Dataset records:
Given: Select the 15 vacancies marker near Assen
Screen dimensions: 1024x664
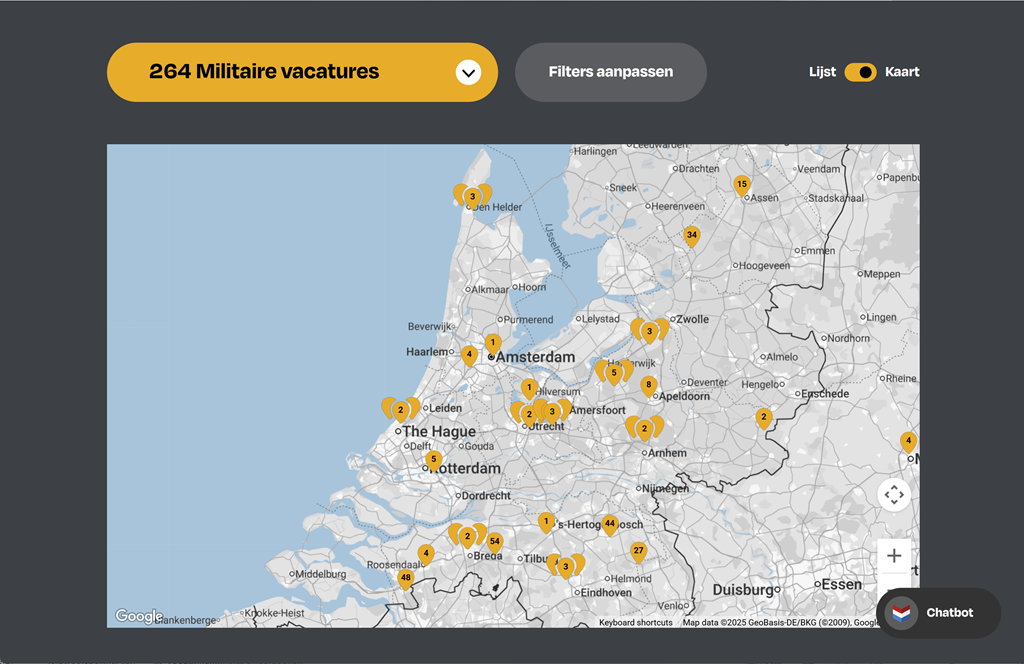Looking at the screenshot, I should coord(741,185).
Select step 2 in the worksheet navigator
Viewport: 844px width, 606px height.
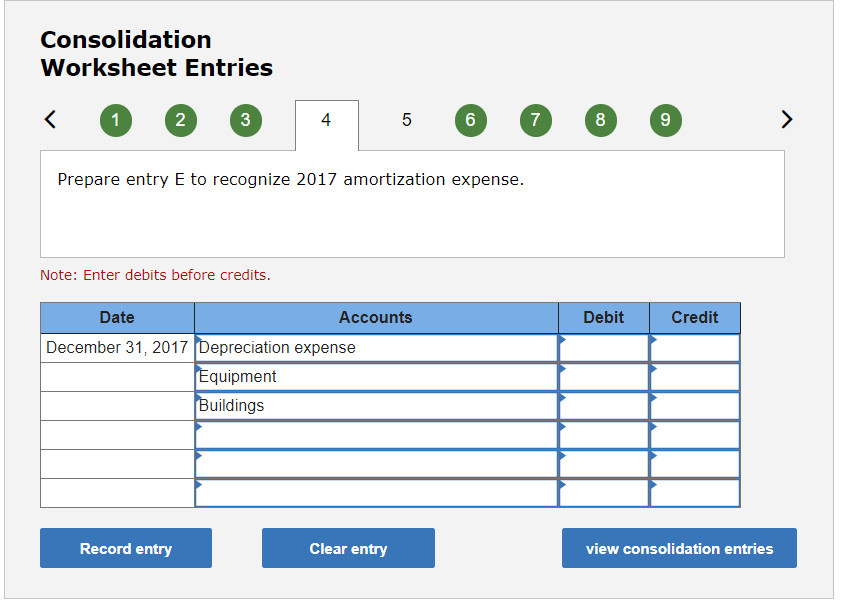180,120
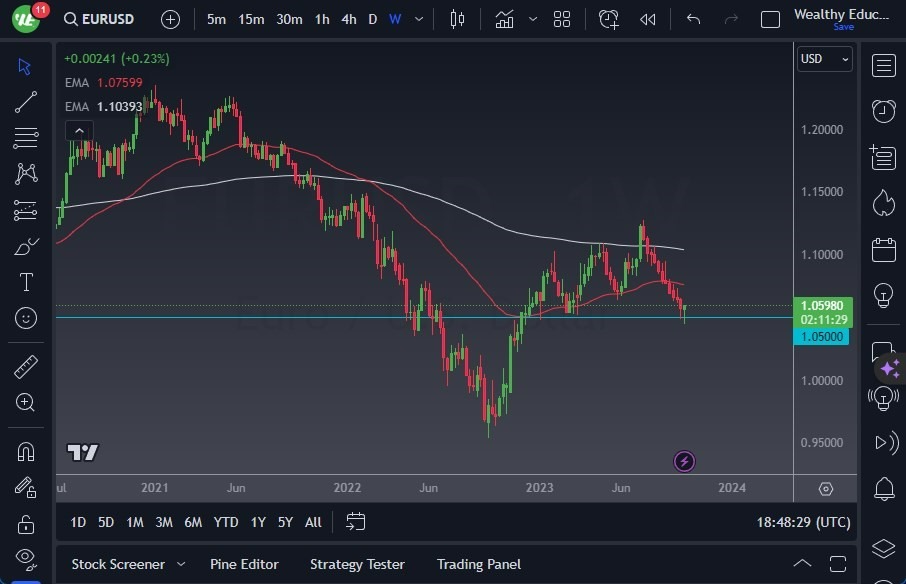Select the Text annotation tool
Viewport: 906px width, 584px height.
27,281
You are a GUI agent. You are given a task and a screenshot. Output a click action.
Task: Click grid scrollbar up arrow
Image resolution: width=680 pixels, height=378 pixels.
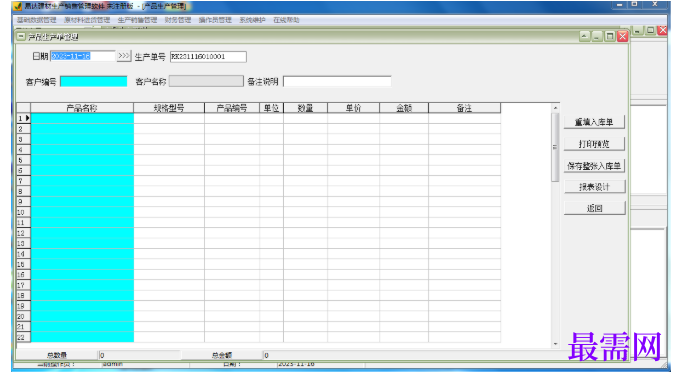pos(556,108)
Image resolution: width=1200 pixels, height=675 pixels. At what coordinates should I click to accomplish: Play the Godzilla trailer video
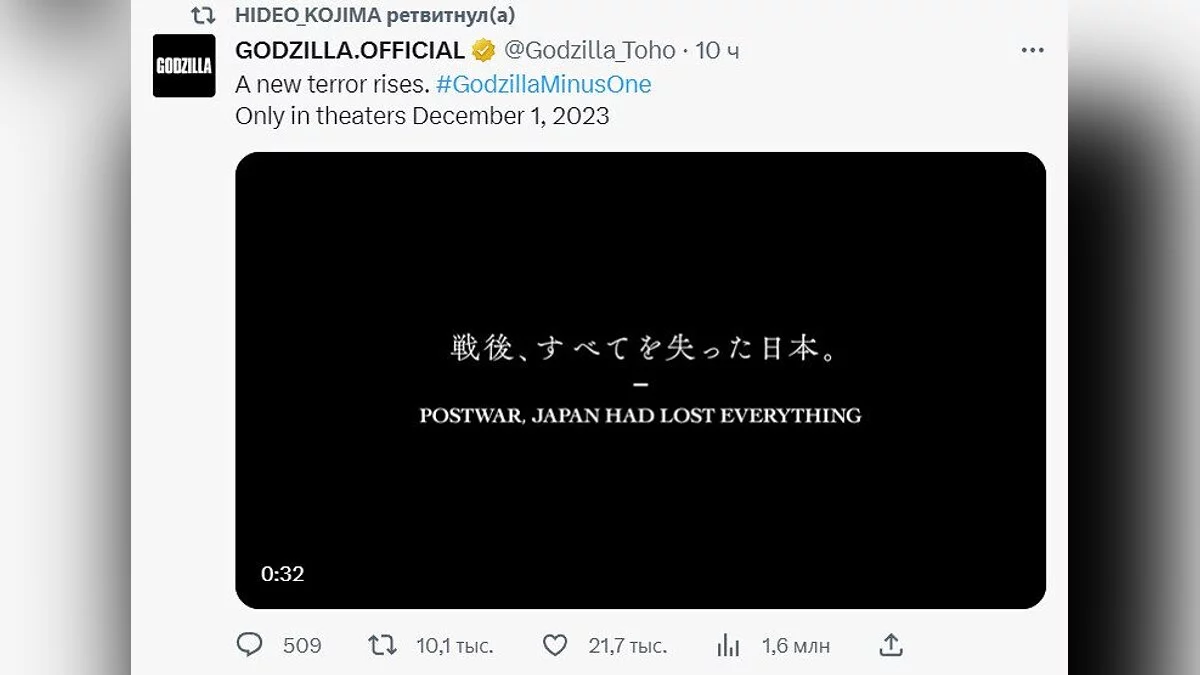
...
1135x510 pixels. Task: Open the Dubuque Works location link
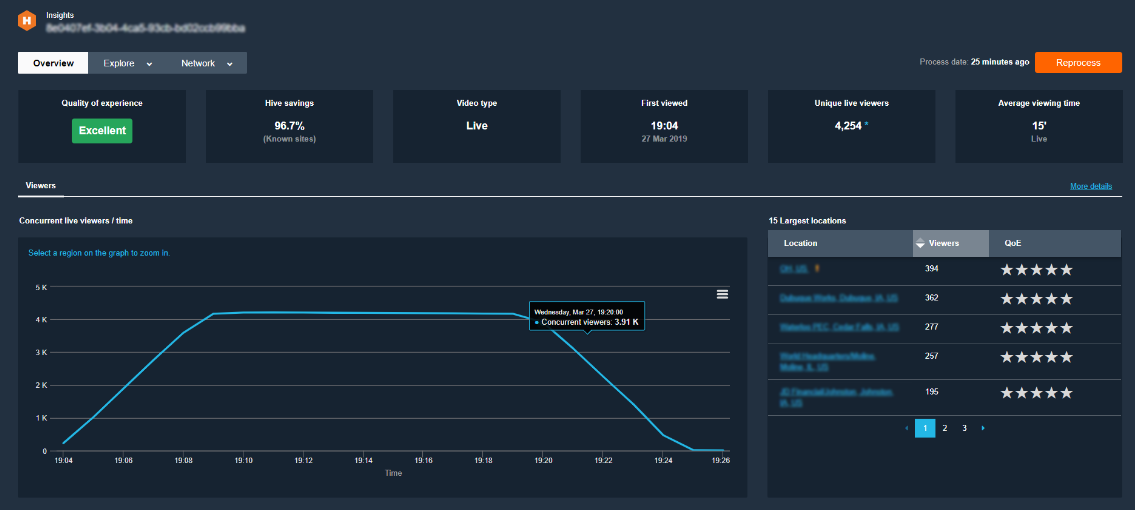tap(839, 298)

Brief: Both the line containing "Screen dimensions: 1024x664" and the line containing "Image resolution: width=1200" above belong in the output, as do the lines between them. Print them exactly, without pictures.

Solution to this exercise:
Screen dimensions: 1024x664
Looking at the screenshot, I should coord(741,185).
Select step 2 in the worksheet navigator
Viewport: 844px width, 606px height.
180,120
Select the Text annotation tool
Viewport: 906px width, 584px height.
27,281
You are a GUI agent. You are given a task and a screenshot. Output a click action.
Task: Click grid scrollbar up arrow
Image resolution: width=680 pixels, height=378 pixels.
pos(556,108)
Image resolution: width=1200 pixels, height=675 pixels. At what coordinates should I click to accomplish: Play the Godzilla trailer video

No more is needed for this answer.